Lafitte adapte ici une pièce écrite et mise en scène par Sébastien Thiéry et passe à cette occasion pour la première fois derrière la caméra. Mais cette envie n’a pas surgi soudainement. « Vers 16 ans, je commence à aller beaucoup au cinéma. Et au-delà du pur plaisir de spectateur que j’y prends, j’ai ce désir de savoir comment tout cela est fabriqué, de connaître le pourquoi du com- ment de tel trucage, de tel mouvement de caméra. » En autodidacte. « J’aime les films de De Palma. Je me renseigne sur lui et je lis qu’il rend régulièrement hommage à Hitchcock. Alors je dévore les Hitchcock et je découvre que celui-ci a signé un livre d’entretiens avec Truffaut. Donc je me plonge dans les Truffaut et ainsi de suite… Toutes ces années, j’ai beaucoup rêvé avec les comédiens et leurs personnages. Des rêves d’enfant, des rêves d’aventures. Mais mon envie de faire du cinéma est venue par la réalisation. » 
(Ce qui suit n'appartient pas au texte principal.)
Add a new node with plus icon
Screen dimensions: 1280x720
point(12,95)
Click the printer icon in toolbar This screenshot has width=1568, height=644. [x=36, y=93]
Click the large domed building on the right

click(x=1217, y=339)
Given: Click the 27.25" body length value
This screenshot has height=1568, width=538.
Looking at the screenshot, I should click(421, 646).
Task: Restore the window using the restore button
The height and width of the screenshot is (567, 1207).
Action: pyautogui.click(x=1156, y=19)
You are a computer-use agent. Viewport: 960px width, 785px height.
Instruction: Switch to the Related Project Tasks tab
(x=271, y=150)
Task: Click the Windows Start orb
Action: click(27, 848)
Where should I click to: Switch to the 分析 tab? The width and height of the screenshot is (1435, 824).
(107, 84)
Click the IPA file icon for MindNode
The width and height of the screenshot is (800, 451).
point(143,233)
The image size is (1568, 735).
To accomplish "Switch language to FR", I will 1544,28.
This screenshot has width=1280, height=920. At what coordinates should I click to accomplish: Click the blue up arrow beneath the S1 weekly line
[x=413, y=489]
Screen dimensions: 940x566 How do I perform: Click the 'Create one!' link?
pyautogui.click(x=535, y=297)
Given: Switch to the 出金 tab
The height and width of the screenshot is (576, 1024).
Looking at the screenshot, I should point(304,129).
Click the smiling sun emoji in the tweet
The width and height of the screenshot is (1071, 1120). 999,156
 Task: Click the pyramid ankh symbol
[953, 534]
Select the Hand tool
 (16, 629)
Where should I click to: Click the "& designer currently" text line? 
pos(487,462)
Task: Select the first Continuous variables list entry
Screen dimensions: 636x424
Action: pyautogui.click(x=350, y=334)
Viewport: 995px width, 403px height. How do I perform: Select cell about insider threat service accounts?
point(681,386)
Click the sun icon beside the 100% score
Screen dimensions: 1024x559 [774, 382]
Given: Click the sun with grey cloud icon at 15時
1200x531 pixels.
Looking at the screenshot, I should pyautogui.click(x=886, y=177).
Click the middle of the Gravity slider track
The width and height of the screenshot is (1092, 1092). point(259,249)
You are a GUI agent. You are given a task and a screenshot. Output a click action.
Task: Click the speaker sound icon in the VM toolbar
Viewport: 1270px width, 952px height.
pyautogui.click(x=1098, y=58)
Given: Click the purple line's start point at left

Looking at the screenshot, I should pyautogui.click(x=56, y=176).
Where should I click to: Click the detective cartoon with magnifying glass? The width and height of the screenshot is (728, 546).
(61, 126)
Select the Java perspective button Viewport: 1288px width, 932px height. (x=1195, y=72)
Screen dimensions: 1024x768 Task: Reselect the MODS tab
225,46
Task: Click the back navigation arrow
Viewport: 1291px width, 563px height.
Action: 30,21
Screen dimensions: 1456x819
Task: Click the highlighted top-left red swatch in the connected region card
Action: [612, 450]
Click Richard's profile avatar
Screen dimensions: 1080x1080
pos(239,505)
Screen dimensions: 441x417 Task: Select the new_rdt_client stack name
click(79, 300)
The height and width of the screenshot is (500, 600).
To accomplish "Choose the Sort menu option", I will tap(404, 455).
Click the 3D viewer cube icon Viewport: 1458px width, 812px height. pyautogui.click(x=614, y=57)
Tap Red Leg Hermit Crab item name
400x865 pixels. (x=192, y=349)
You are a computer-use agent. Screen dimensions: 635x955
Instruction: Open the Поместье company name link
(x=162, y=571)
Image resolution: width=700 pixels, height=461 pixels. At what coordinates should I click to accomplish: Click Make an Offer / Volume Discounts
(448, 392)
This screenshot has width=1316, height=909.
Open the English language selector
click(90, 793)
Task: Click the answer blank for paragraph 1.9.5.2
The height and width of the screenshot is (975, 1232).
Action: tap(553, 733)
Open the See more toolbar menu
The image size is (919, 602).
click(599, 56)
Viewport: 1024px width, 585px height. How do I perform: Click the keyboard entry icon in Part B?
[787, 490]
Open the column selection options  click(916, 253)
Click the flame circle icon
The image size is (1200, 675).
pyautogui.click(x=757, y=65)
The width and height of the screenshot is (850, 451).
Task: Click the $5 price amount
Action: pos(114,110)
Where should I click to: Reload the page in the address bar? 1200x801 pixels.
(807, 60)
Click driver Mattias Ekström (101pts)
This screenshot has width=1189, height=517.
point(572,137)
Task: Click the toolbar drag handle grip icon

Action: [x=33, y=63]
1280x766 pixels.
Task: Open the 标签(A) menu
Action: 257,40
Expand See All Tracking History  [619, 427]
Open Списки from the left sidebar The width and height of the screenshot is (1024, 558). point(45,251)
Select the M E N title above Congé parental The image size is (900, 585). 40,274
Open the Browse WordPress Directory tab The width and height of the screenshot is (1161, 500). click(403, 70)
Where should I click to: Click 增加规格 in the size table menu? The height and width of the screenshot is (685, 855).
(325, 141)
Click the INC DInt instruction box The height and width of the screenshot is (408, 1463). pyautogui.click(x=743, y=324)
Pour autant, Lafitte choisit comme porte d’entrée le métier de comédien. « Comme un prolongement de mes rêves d’enfant. À mes yeux, pour être Indiana Jones, il fallait au moins devenir Harrison Ford! Et puis, j’ai fini par me rendre compte que le comédien n’était pas le mieux placé pour vivre l’aventure. En tout cas bien moins que le réalisateur, pourtant a priori extérieur à l’action. Mais j’ai mis du temps à le comprendre car j’adore être acteur et parce que je ne me suis jamais senti frustré. »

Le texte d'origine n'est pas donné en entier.